N. Acharya, J. Gonzales, M. Rao
Dr. Acharya is site PI of the POINT trial, which is being conducted by the MUST Research Group out of Johns Hopkins University. The objective of this trial is to evaluate the relative efficacy of three commonly used regional corticosteroids for treatment of uveitic macular edema: periocular triamcinolone acetonide injection; intravitreal triamcinolone acetonide injection; and intravitreal dexamethasone implant. The primary efficacy measure is percent change in macular thickness from baseline to two months post-injection. Participants are followed for a total of six months in order to compare the duration of treatment effects, requirement for additional injections, and adverse effects among the three treatment arms.
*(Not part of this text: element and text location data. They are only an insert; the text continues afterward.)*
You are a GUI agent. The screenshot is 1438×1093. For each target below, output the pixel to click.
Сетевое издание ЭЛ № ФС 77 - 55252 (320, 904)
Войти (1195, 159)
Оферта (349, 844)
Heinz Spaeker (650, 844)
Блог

N. Acharya, E. Browne, J. Gonzales, W. Enanoria, T. Porco
Dr. Acharya’s research group is studying the predictors of clinical outcomes such as visual acuity and ocular complications in subtypes of uveitis, as well as assessing clinical outcomes in patients treated with various immunomodulatory treatments, including biologic therapies. The research group is also investigating risk factors for developing ocular inflammation, including exposure to various medications and having other concurrent medical conditions. The latter studies are being conducted in conjunction with Dr. Vivien Tham (Proctor alumna) and Kaiser Permanente Hawaii. We are also the coordinating center for a multicenter international study to validate diagnostic criteria for ocular sarcoidosis. Dr. John Gonzales from Proctor is a co-investigator for the sarcoidosis study.
N. Acharya, T. Lietman, S. McLeod, T. Porco, K. O’Brien, K. Ray, N.V. Prajna and other collaborators at Aravind Eye Hospital in South India
Fungal corneal ulcers tend to have poor outcomes with the commonly used treatments, natamycin and amphotericin B. Recently, voriconazole has been used to treat fungal corneal ulcers with anecdotal reports of success reported in the literature. However, there has been no systematic attempt to determine whether it is more effective clinically than the commercially available natamycin. Although there are suggestions that particular fungi respond better to one agent or another, there is little data available for physicians to make an evidence-based decision on choice of antifungal. The Mycotic Ulcer Treatment Trial (MUTT) 1 studied which topical antifungal treatment, voriconazole or natamycin, resulted in better visual acuity in patients with fungal corneal ulcers. This trial found that natamycin was associated with better visual outcomes compared with topical voriconazole. MUTT 2 is studying whether adding oral voriconazole to topical voriconazole improves clinical outcomes in severe fungal ulcers.